**What the task requires**
If a line in the entries below includes "Ararat", show that line.

[Entries provided — start]

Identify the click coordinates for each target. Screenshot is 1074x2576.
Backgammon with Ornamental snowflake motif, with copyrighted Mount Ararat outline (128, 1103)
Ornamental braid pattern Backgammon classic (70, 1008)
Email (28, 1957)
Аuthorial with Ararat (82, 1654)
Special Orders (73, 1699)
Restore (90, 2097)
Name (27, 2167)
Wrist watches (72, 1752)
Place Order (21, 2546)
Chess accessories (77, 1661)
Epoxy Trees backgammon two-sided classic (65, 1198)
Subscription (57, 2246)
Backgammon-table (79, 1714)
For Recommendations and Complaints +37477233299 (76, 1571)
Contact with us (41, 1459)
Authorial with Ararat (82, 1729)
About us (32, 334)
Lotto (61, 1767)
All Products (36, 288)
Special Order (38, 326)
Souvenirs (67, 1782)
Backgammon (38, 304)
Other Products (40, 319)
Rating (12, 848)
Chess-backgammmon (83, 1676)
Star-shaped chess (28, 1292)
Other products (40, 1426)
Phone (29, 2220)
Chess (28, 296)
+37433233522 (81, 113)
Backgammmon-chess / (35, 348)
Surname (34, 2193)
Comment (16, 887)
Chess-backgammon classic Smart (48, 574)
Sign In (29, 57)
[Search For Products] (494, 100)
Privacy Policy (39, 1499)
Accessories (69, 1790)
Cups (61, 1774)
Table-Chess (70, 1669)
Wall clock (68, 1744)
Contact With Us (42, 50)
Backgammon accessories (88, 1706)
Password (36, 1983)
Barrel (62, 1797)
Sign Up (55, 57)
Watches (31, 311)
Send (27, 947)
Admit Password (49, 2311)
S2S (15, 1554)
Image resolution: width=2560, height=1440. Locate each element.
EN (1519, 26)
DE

[Entries provided — finish]

**Exercise answer**
Backgammon with Ornamental snowflake motif, with copyrighted Mount Ararat outline (128, 1103)
Аuthorial with Ararat (82, 1654)
Authorial with Ararat (82, 1729)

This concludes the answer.